**Directions**
Copy each line of the data below exactly, leaving out pictures.

**Information supplied**
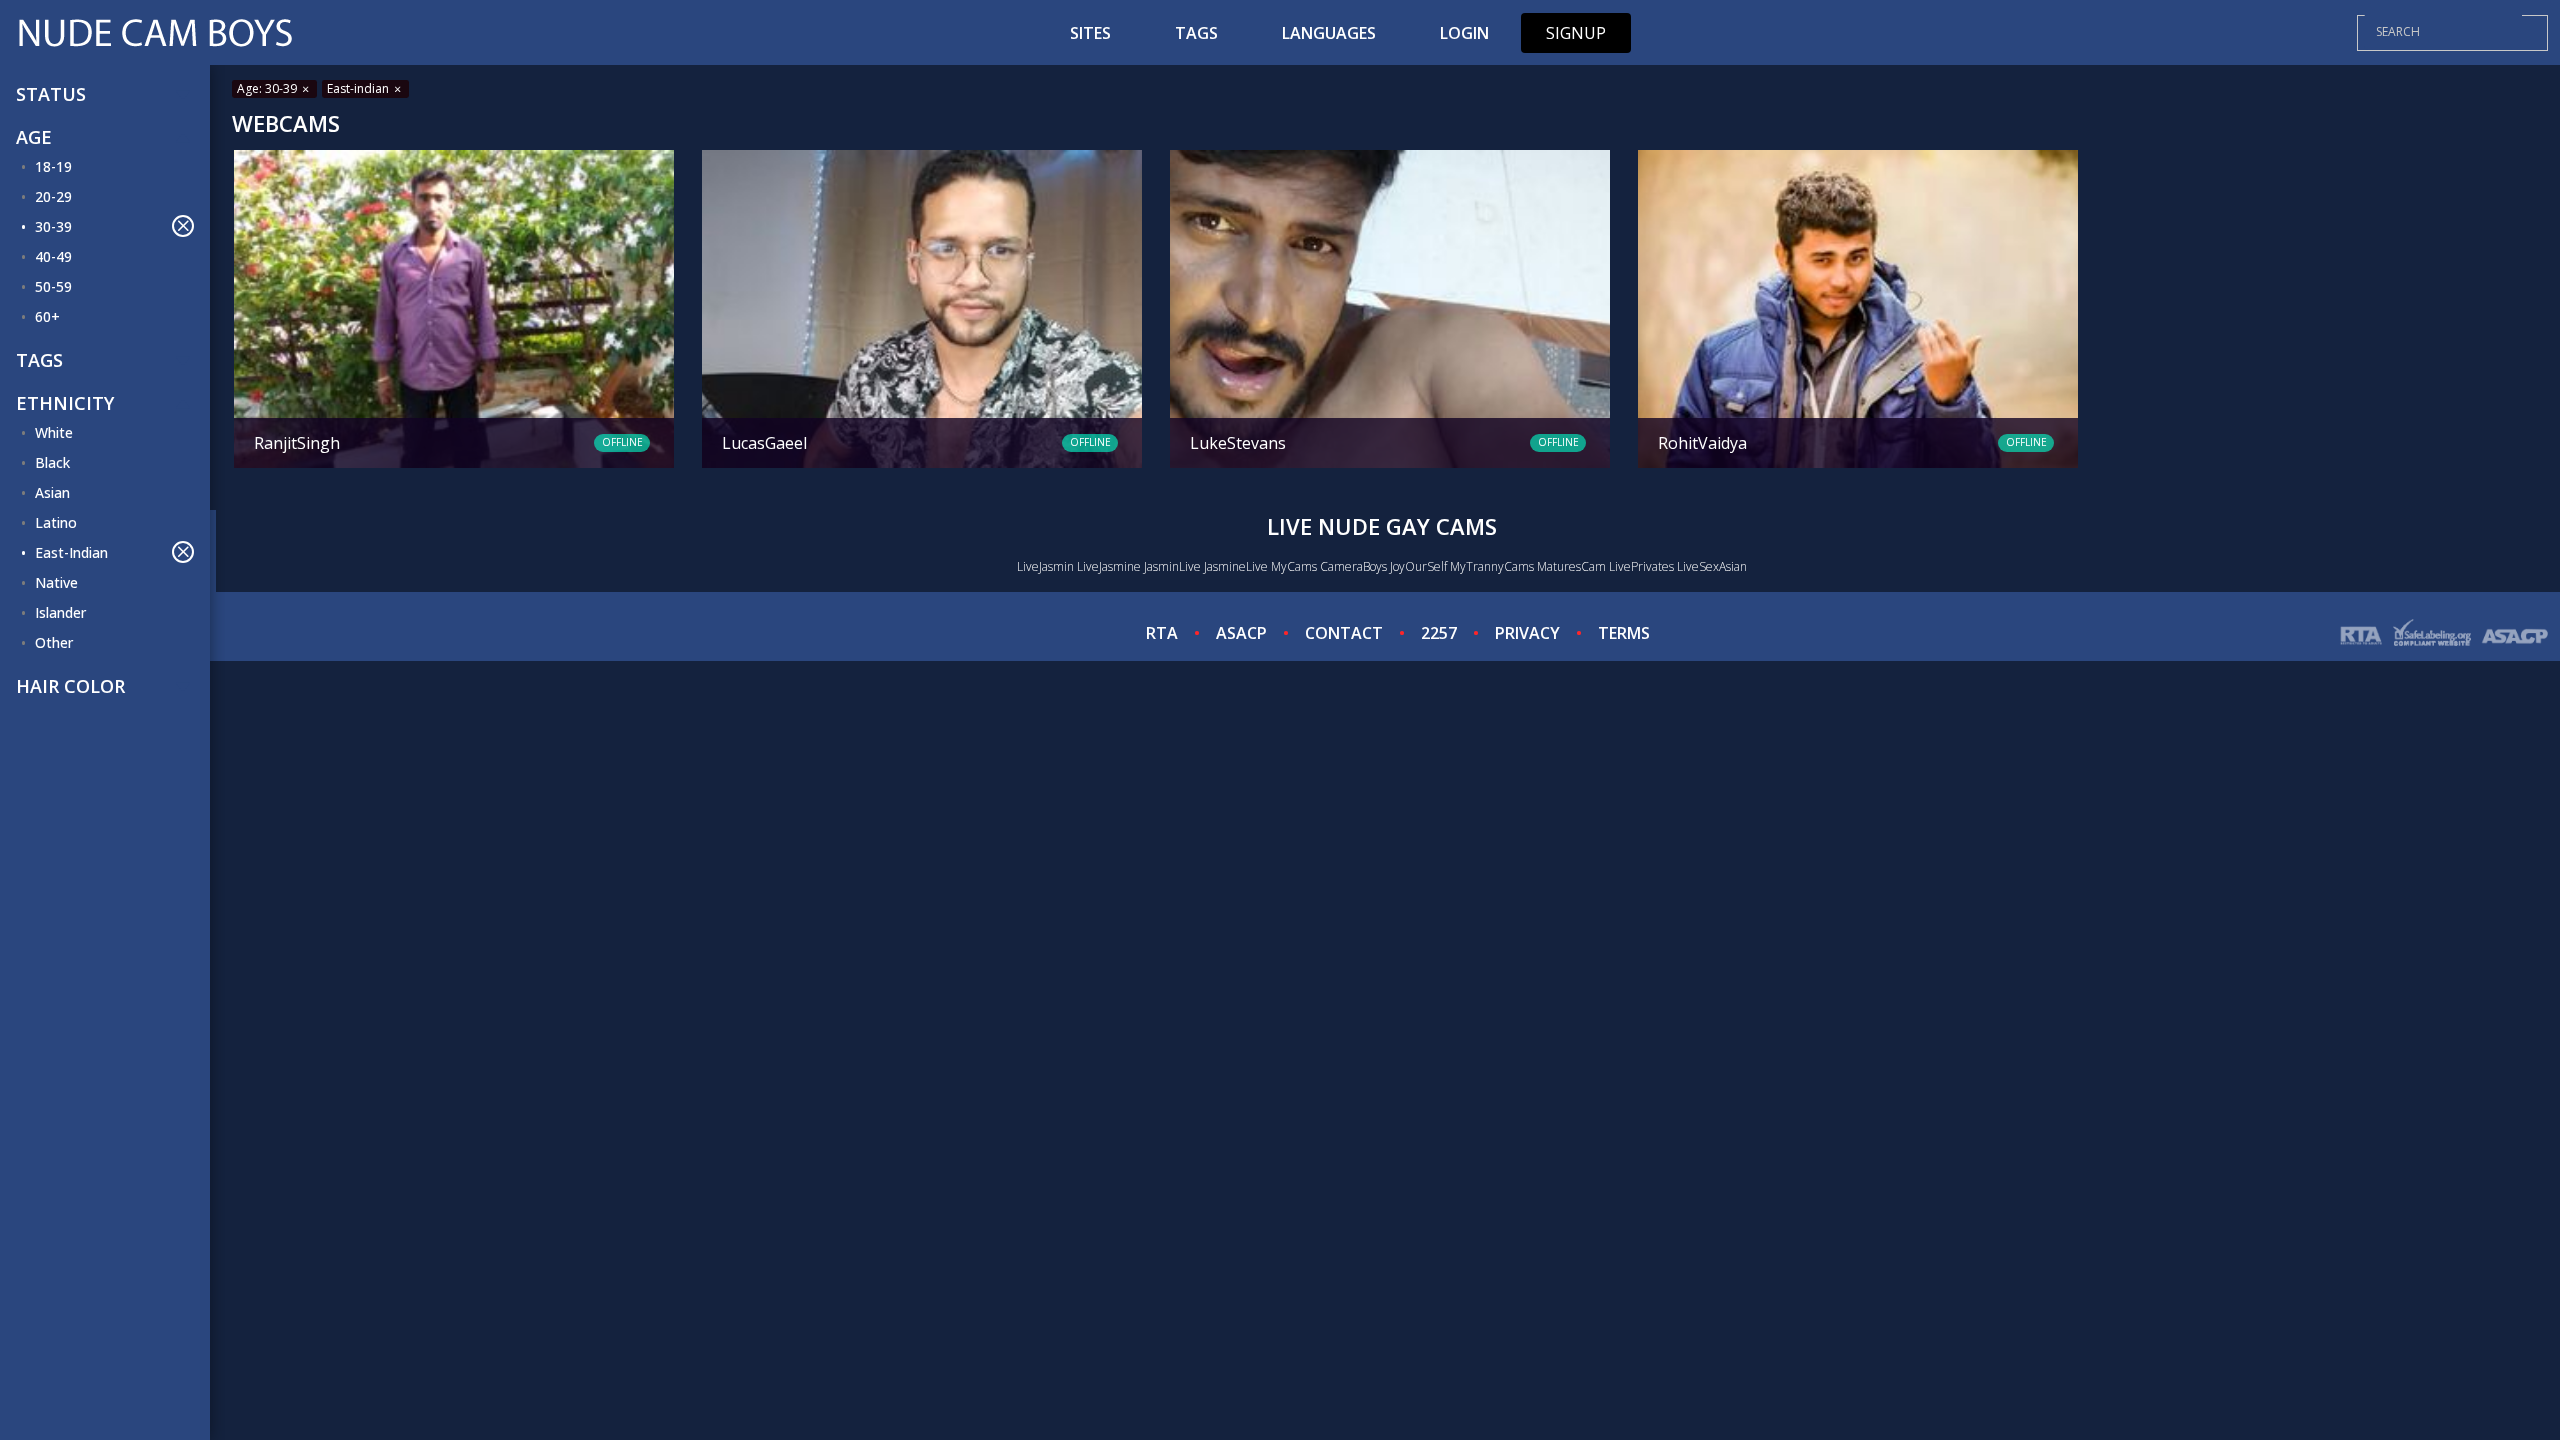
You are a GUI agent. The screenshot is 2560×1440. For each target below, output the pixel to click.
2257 (1439, 633)
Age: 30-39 (268, 88)
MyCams (1294, 566)
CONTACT (1344, 633)
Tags (1196, 33)
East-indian (359, 88)
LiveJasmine (1109, 566)
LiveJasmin (1045, 566)
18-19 (53, 166)
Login (1464, 33)
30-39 (53, 226)
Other (54, 642)
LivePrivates (1641, 566)
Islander (60, 612)
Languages (1329, 33)
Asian (52, 492)
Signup (1576, 33)
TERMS (1624, 633)
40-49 (53, 256)
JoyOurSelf (1418, 566)
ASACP (1241, 633)
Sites (1090, 33)
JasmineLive (1236, 566)
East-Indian (71, 552)
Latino (56, 522)
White (54, 432)
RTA (1162, 633)
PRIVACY (1527, 633)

**Reply**
You are a GUI agent. The screenshot is 2560×1440. For each target below, output the pixel to click.
2257 (1439, 633)
Age: 30-39 (268, 88)
MyCams (1294, 566)
CONTACT (1344, 633)
Tags (1196, 33)
East-indian (359, 88)
LiveJasmine (1109, 566)
LiveJasmin (1045, 566)
18-19 (53, 166)
Login (1464, 33)
30-39 (53, 226)
Other (54, 642)
LivePrivates (1641, 566)
Islander (60, 612)
Languages (1329, 33)
Asian (52, 492)
Signup (1576, 33)
TERMS (1624, 633)
40-49 (53, 256)
JoyOurSelf (1418, 566)
ASACP (1241, 633)
Sites (1090, 33)
JasmineLive (1236, 566)
East-Indian (71, 552)
Latino (56, 522)
White (54, 432)
RTA (1162, 633)
PRIVACY (1527, 633)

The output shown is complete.